— BEGIN ENTRIES SUPPLIED —

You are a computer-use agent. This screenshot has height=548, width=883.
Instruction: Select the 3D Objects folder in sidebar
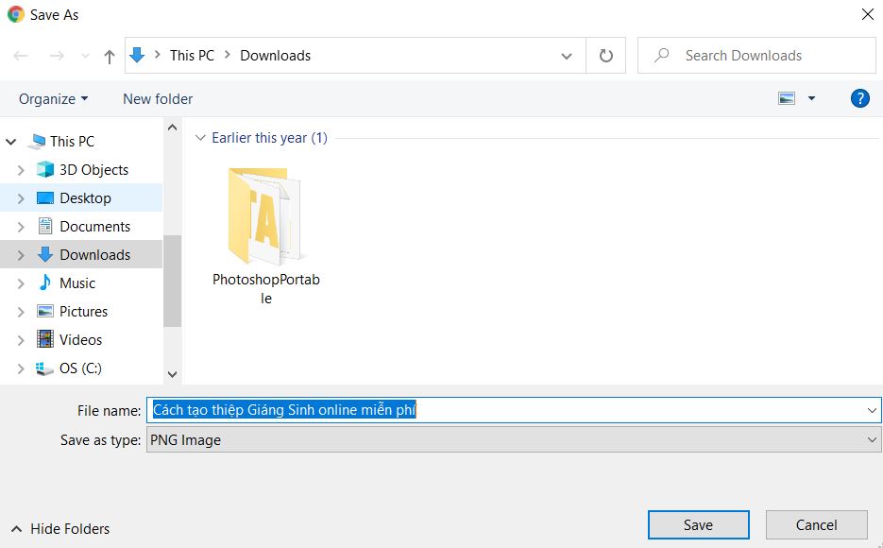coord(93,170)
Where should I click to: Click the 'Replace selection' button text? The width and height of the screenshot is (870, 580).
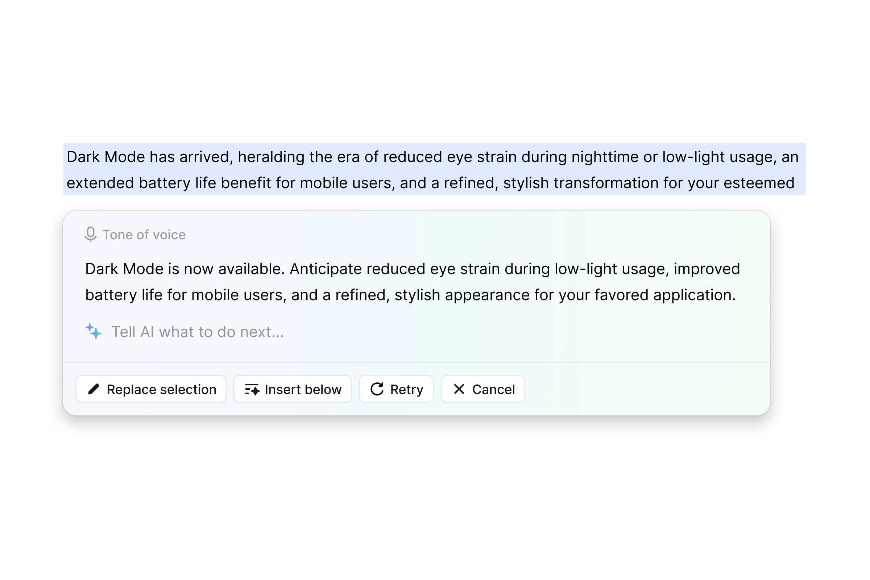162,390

— END ENTRIES SUPPLIED —
— BEGIN ENTRIES SUPPLIED —

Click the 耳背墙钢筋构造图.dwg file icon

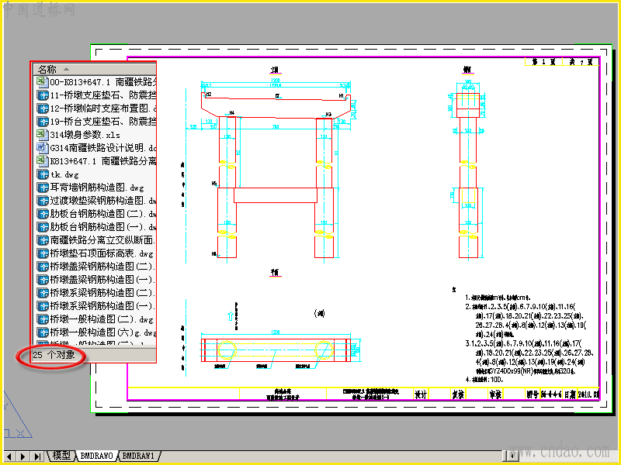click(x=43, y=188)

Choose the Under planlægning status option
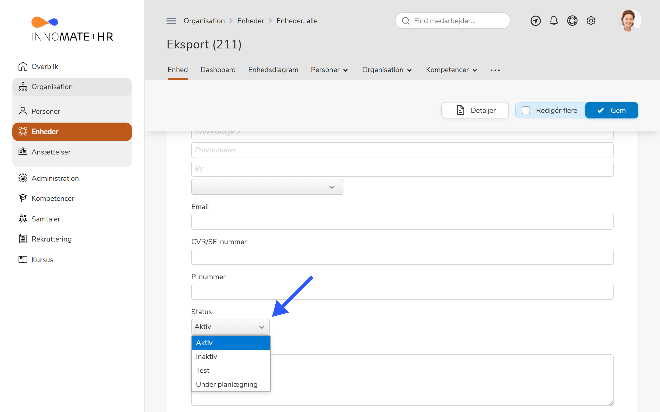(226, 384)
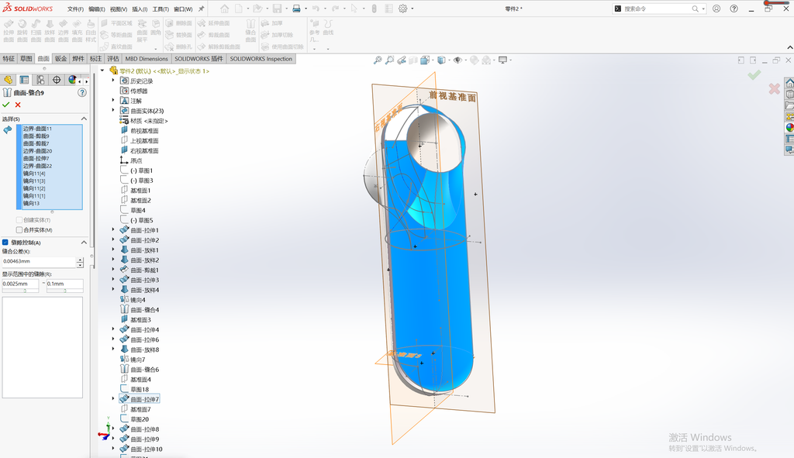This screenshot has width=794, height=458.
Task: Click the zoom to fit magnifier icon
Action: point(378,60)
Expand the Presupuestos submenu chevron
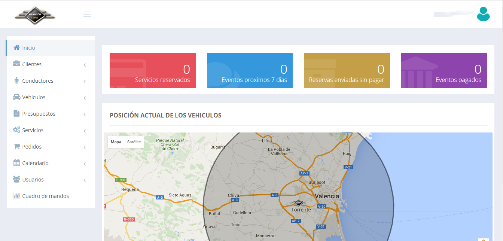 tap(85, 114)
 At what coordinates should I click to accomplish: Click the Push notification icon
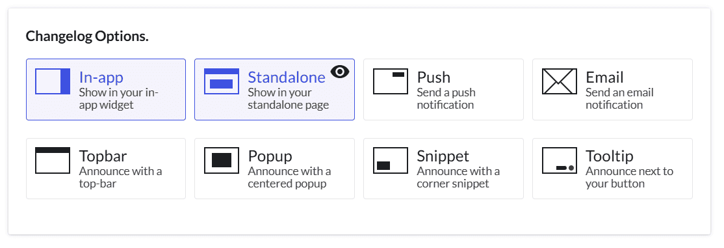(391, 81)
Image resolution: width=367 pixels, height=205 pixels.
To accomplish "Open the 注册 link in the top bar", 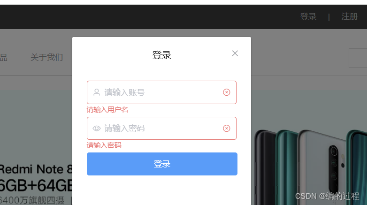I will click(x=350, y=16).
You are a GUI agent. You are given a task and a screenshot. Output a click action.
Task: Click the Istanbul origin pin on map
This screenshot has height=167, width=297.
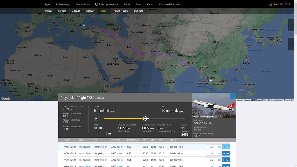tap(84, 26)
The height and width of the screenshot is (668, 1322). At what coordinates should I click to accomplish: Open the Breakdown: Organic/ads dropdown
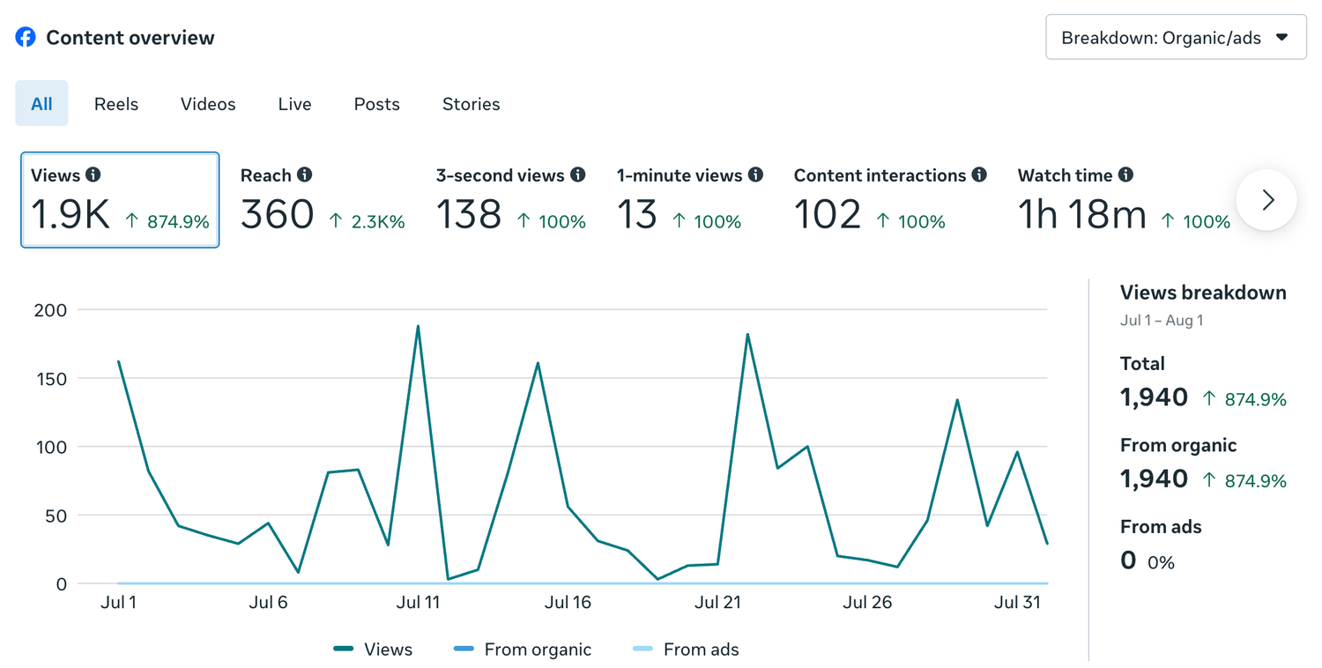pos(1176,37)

— END ENTRIES SUPPLIED —

* _WORK TO DO_
Turn the records above into a JSON list of strings, one per line. Begin at the line that has "You are a GUI", stop after the line that has "pos(1176,37)", skip blank lines, and leave the pictures out.

* _ANSWER TO THE EXERCISE_
[
  "You are a GUI agent. You are given a task and a screenshot. Output a click action.",
  "Task: Click the Istanbul origin pin on map",
  "This screenshot has height=167, width=297.",
  "tap(84, 26)",
  "The height and width of the screenshot is (668, 1322). At what coordinates should I click to accomplish: Open the Breakdown: Organic/ads dropdown",
  "pos(1176,37)"
]